By 'Uberization', the unions (that is what all those alphabet stews up there are - SAG is Screen Actor's Guild and IBEW is the Interntional Brotherhood of Electrical Workers) are protesting what we might call 'Citizen Journalism'.

It's also what we might call the democratization of news and journalism.

It's also what we might call a Free Press.

The unions are decrying 'amateur journalism'.

Writes on poster on Facebook, "If management has its way, "news" will be shot by amateurs, becoming the standard for reportage in the Pacific Northwest. This places non-professionals in danger; exploits them for virtually no pay and no protections; distorts what passes for news and puts legitimate crews and journalists out of work."

This raises the very interesting question of what exactly is a 'legitimate journalist'.

In the United States, (unlike many other countries), we don't license journalists. 

The reason we don't do this is the First Amendment.  

Congress shall make no law abridging freedom of the press.

That means that anyone is free to be a 'journalist' any time they want, anywhere they want, and with whatever tools they want, whether it's a pencil or an iPhone, and in text or video or whatever.

This is very upsetting to traditional 'journalists'. It used to be that the gear to shoot video and broadcast it to the world was so expensive and compicated that only major corporations with major bucks could afford to do it. And the people who worked for those major corporations felt they had pretty safe jobs - after all, who was going to go out and buy not only all the cameras and gear, but also a broadcast tower and a frequency???

No one.

But suddenly, the power to be a 'journalist' is in everyone's hands.

Is this a bad thing?

I don't think so.

We like a free press around here.

The poster in FB writes: "What this means to the American public is a further degradation of the information we rely on daily."

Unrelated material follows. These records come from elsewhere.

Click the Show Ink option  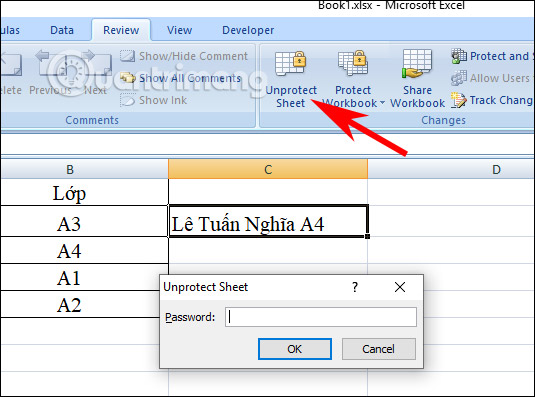[x=154, y=100]
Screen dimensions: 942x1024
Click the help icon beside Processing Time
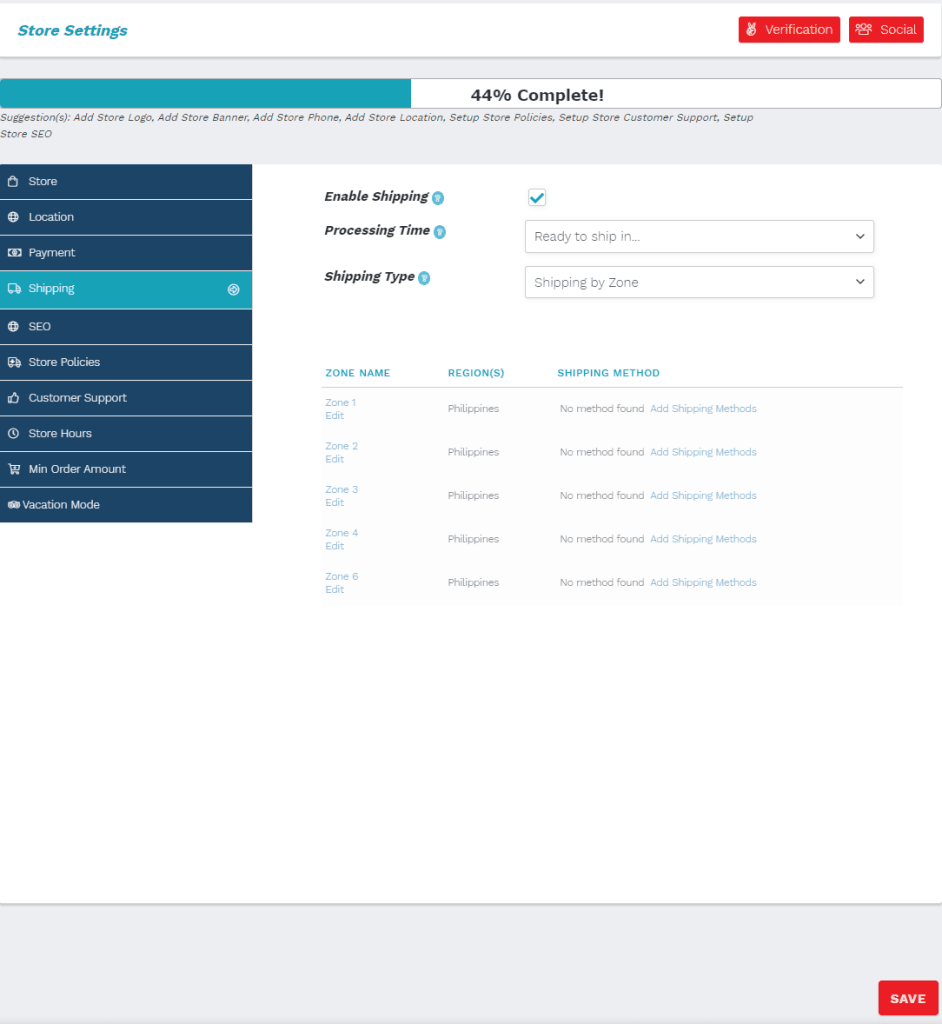(440, 232)
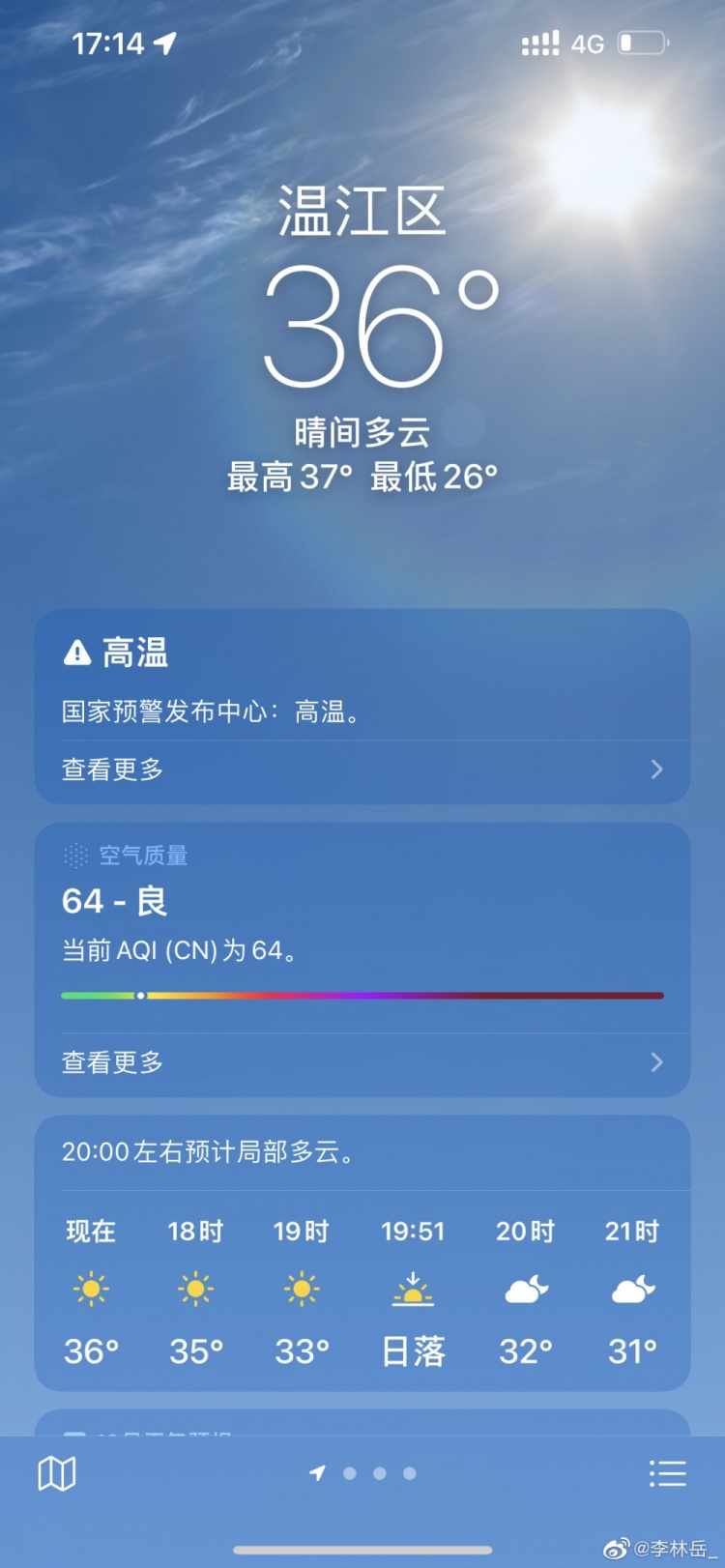The height and width of the screenshot is (1568, 725).
Task: Tap the high temperature warning triangle icon
Action: 76,653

Why in the world would anyone think that depending upon a few super corporations like Disney or Comcast for all of your news and information is a good thing, and why would anyone believe that having a truly free press (which is what we are talking about) is a bad thing.

What the unions are really afraid of is that they are going to lose their jobs.

Well... they are.

Sorry.

That is the destructive side of the creative/destructive nature of technology.

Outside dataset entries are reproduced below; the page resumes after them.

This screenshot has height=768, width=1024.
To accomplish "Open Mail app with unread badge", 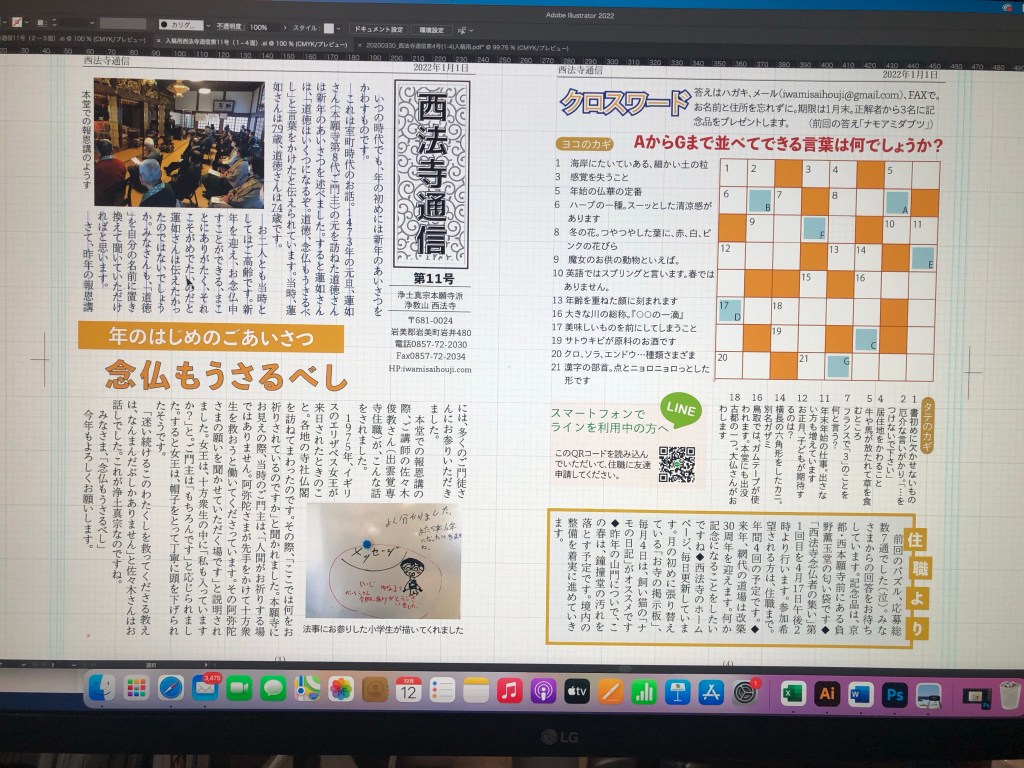I will tap(206, 689).
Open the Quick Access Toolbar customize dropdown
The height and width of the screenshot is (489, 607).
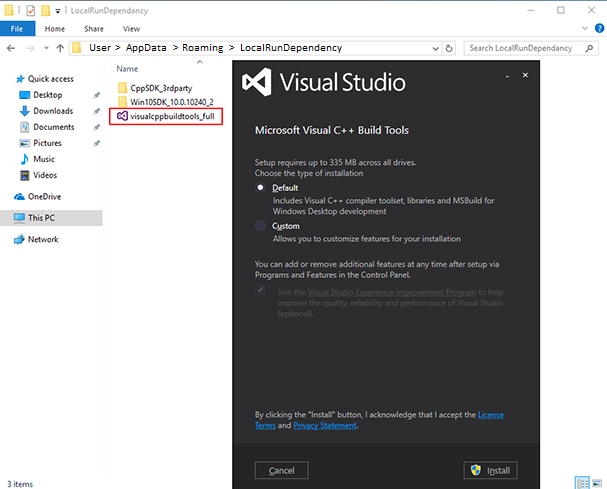click(57, 11)
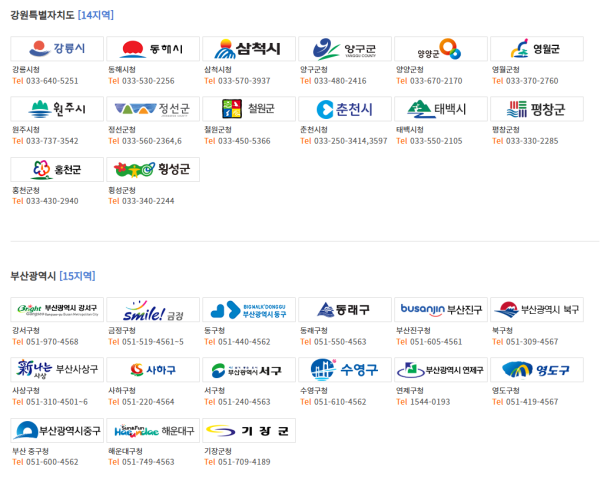
Task: Open the smile! 금정 logo
Action: [153, 310]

When a broadcast quality camera is the size of an iPhone, when you can live stream to 3 billion people from anywhere in the world for no cost... well, a lot of people who used to have jobs are going to find that the world has changed.  

From an information point of view, it is all to the good.

From a 'jobs' point of view, I would strongly suggest that those folks who used to make a living carrying around cameras the size of Volkswagens or reading copy that someone else wrote for them and getting paid for it find new sources of income.

But here's an idea.

The demand for content... real content... not bit pieces of assembly in making video content - but the finished work... the demand for that has never been greater, and we are just getting started.

There are more than 40,000 cable channels in the world alone, going 24 hours a day, not to mention about a million online sites that eat video like candy.

Learn to make content and you will never want.

But tie your job to a 1950s model of how content and news are made... and you are dead.

Dead.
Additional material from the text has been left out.